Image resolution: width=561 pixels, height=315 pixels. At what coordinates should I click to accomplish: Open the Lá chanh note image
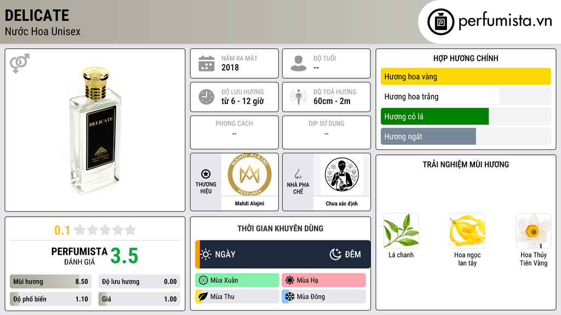[x=401, y=231]
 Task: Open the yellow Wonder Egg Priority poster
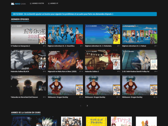click(x=96, y=121)
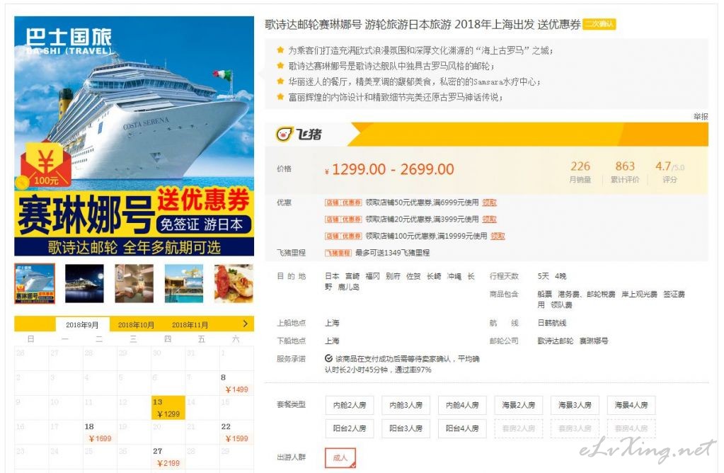Pick September 22 departure at ¥1599
Viewport: 724px width, 473px height.
point(236,433)
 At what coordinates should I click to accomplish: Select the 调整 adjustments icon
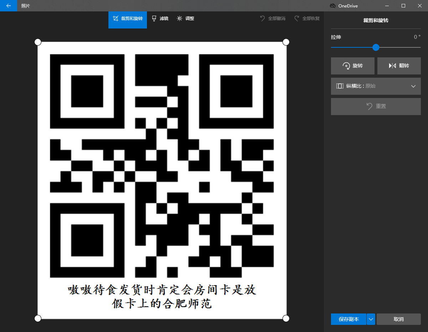pyautogui.click(x=179, y=19)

## Problem to solve
Output every line of the entries above as a numbered list, omitting blank lines and leaving out the pictures.

## The result
1. Image resolution: width=561 pixels, height=315 pixels. At what coordinates should I click to accomplish: Open the Lá chanh note image
2. [x=401, y=231]
3.  Task: Open the yellow Wonder Egg Priority poster
4. click(x=96, y=121)
5. Pick September 22 departure at ¥1599
6. Viewport: 724px width, 473px height.
7. point(236,433)
8.  At what coordinates should I click to accomplish: Select the 调整 adjustments icon
9. pyautogui.click(x=179, y=19)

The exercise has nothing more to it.